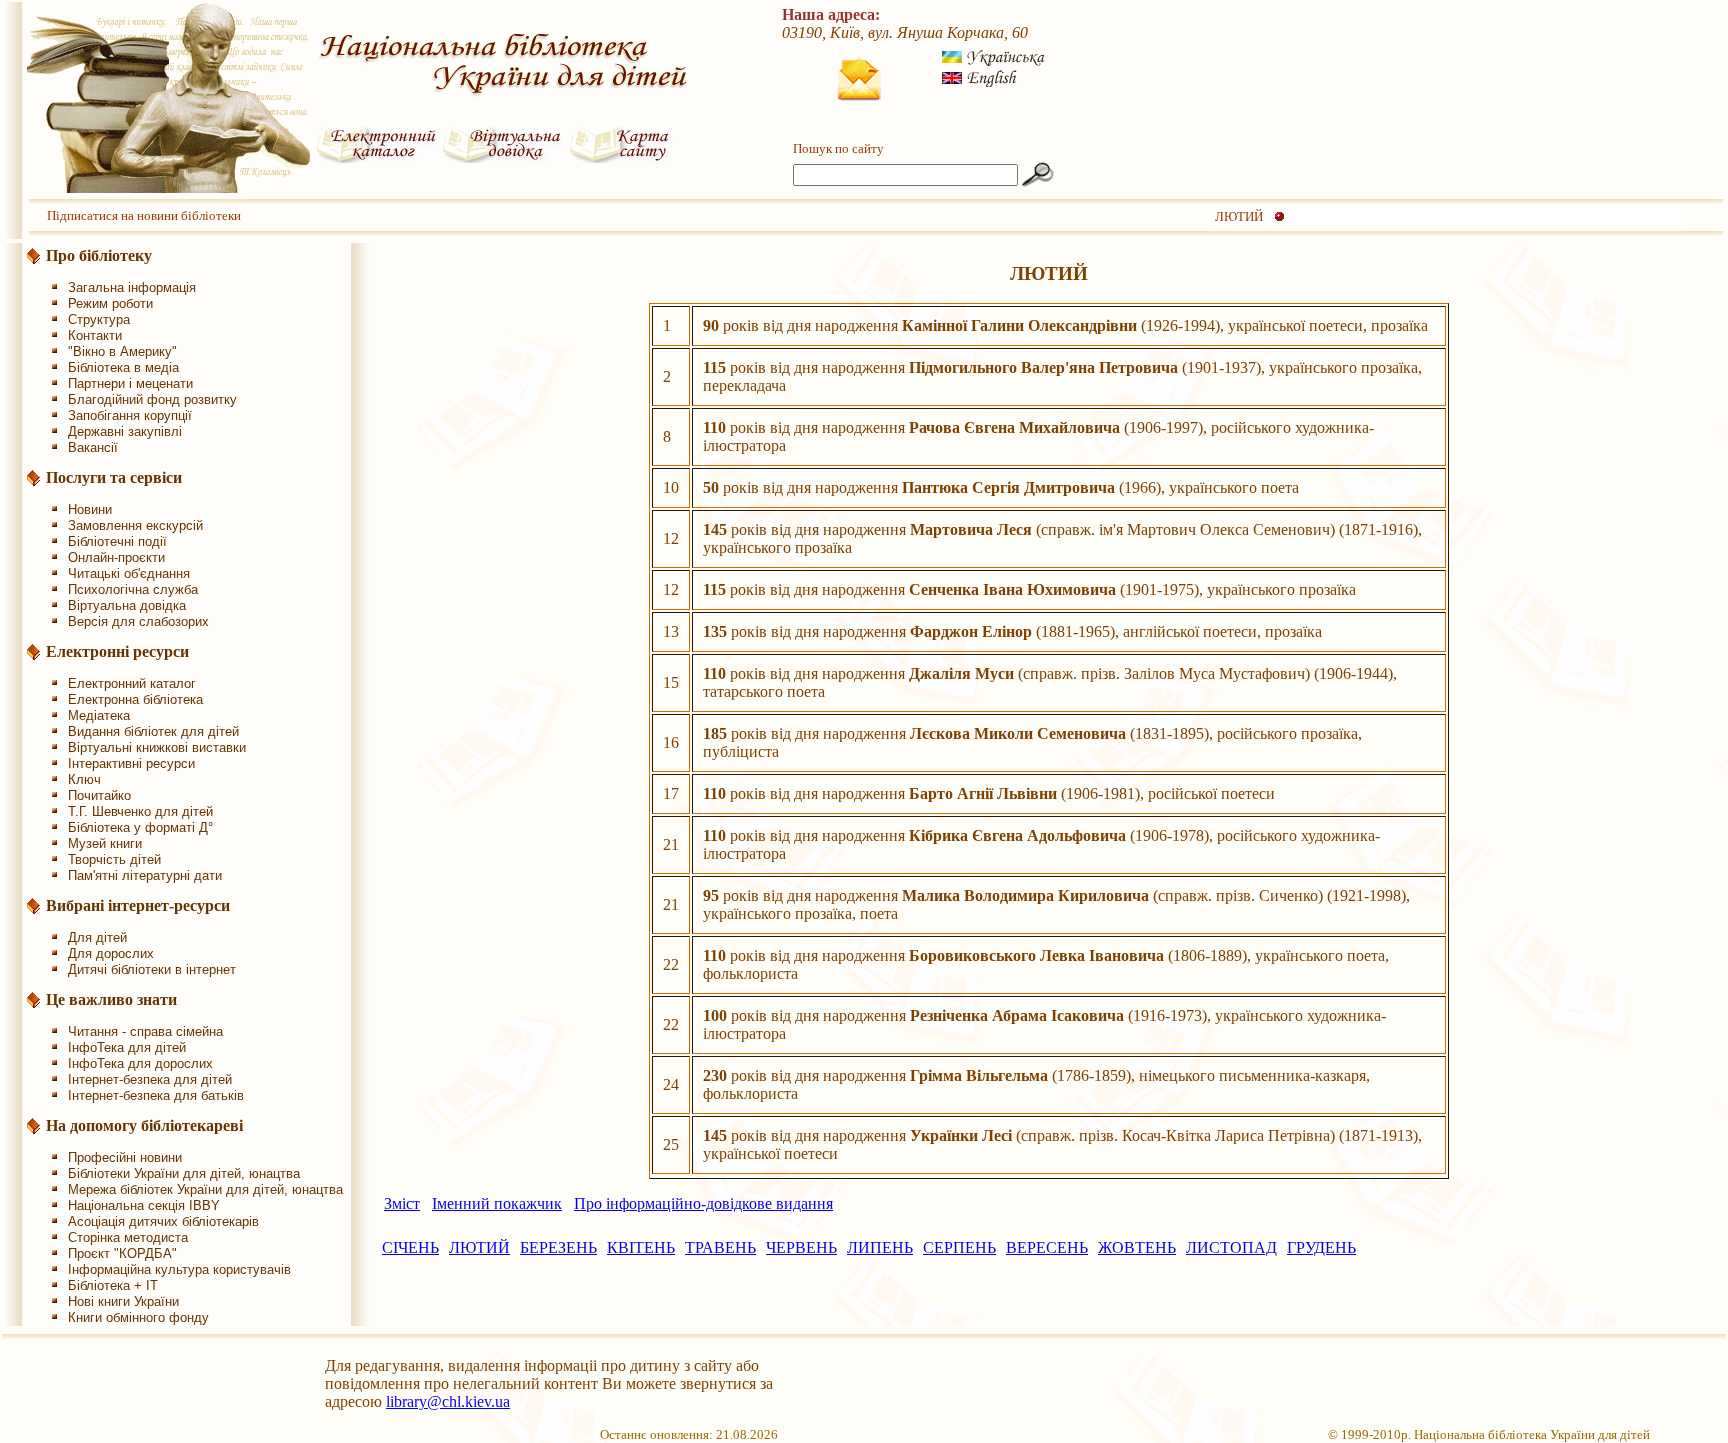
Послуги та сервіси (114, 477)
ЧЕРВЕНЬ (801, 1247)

---

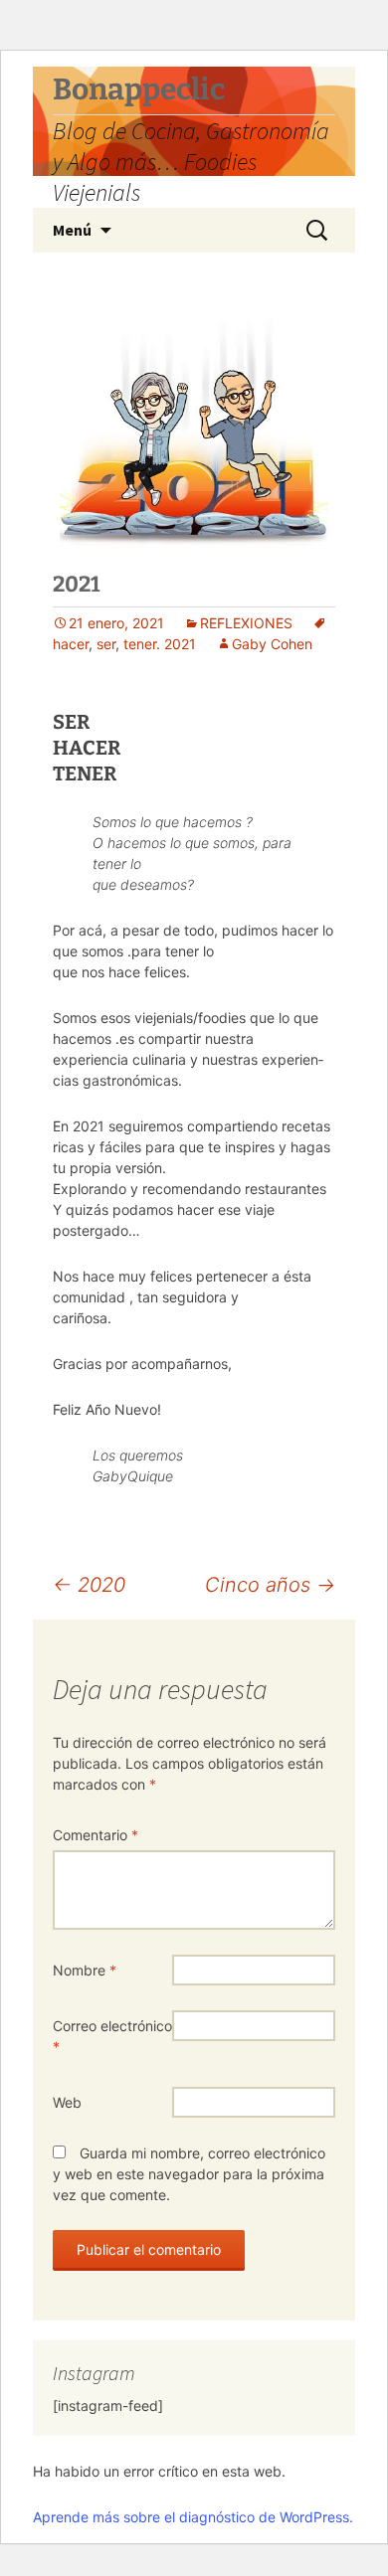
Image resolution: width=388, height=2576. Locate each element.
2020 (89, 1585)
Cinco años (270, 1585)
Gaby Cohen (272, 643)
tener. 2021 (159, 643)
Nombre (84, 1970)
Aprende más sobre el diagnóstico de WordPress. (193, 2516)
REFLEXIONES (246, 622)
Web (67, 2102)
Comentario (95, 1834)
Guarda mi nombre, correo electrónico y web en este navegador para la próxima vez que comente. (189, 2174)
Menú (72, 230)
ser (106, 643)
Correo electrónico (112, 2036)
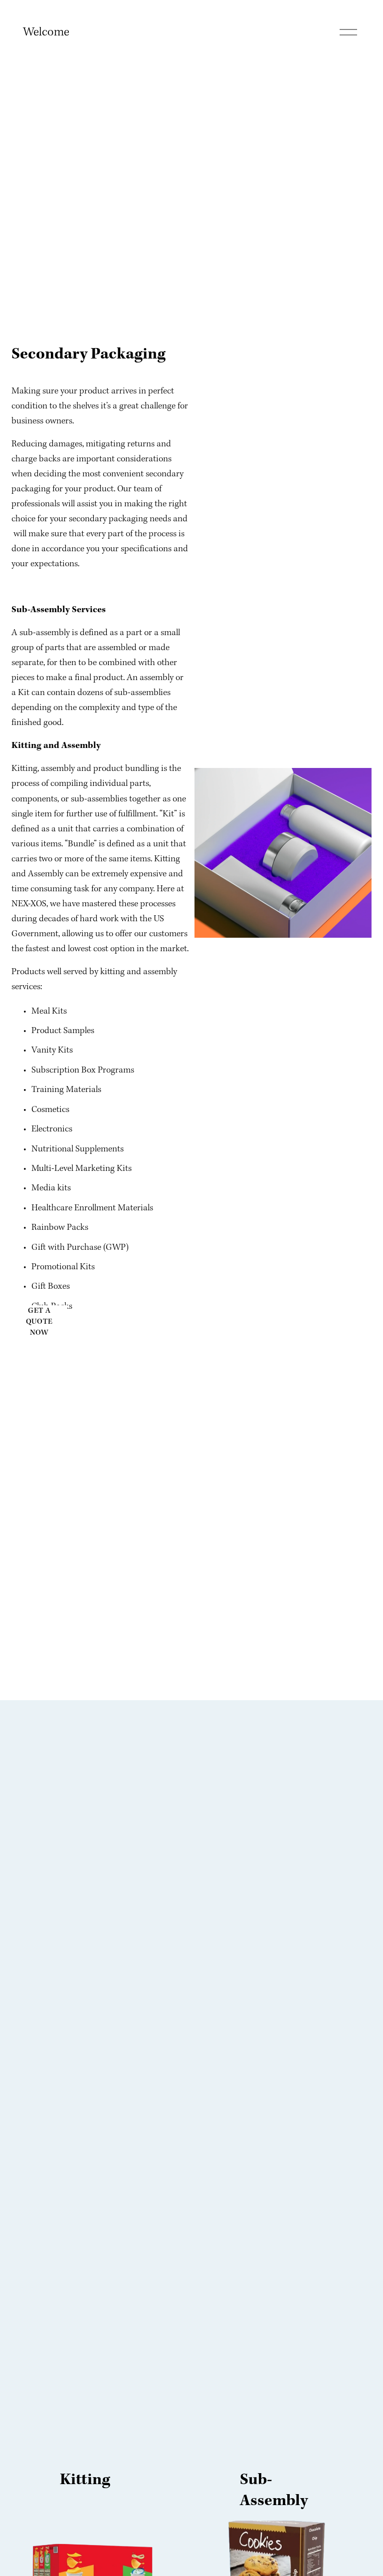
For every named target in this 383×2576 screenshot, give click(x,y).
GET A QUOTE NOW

### ACTIVITY
In the data above, take the line with "ser (106, 643)", the line with "GET A QUOTE NOW", and every line between, and set them down exactly without pictures.

### TASK RESULT
ser (106, 643)
Correo electrónico (112, 2036)
For every named target in this 383×2576 screenshot, give click(x,y).
GET A QUOTE NOW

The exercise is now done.